One name appears listed differently in some of the lists. Thaddeus is called Judas (or Jude) and is listed as the son of James who was a son of a man named Alphaeus. Levi (known as Matthew) is also listed in Mark 2:14 as a son of Alphaeus, which would mean that he was the brother of James and an uncle to Thaddeus. To confuse things Matthew and James are nowhere listed together and are not noted as being kin in any other place. But I suggest that Mark did not get it wrong as the writer was too close to the participants and proceedings to miss such a detail. Then what should be obvious is that there are groups of blood relatives among the twelve: Peter and Andrew, James and John, all brothers, along with Matthew and James, and James’ son Thaddeus (or Jude).
Some had nicknames or titles (the sons of thunder, and as mentioned, Simon the Zealot or “the Canaanite”). All of these designations had significance. I suppose that the sons of Zebedee were called sons of thunder for a reason. We could speculate and try to identify why they were given this nickname, but the title certainly had to fit the titled. And so we might imagine that their father was a man with a considerable set of vocal cords or that they themselves were fully piped and needed no assist to be heard. Possibly that when riled or stirred up could be heard in their displeasure or by their response and in their zeal. Whatever may have been the case, it is beyond the information that is available.
Simon was called both a Canaanite (likely meaning that he hailed from the region of Canaan) and a “zealot.” The zealots were a Jewish national party sworn to assassinate every Roman or Jewish sympathizers who were considered traitors to Rome.
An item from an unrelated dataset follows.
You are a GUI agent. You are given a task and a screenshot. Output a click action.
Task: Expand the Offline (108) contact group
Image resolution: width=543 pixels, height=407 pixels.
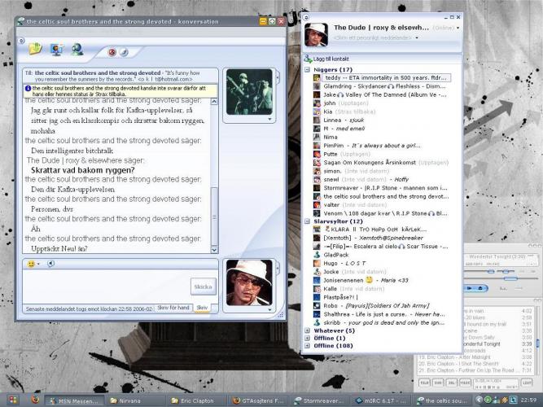[x=307, y=345]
I would understand that to mean that this Simon now a disciple and apostle was a former zealot and was known for his previous affiliation, but such behaviors and politics would never be tolerated by the Lord. He certainly was not both an assassin and apostle.
Matthew (Levi) the tax collector was not in a position of merit. A full third were fishermen: Peter, his brother Andrew, and also James and his brother John. Of the remainder we know nothing of their occupations, their work or families. Most of them were from Bethsaida, including Philip (John 1:44), or from Capernaum and the surrounding region. We know that Thomas likely had a twin as he was also known as Didymus, which is the Greek word for twin (John 20:24).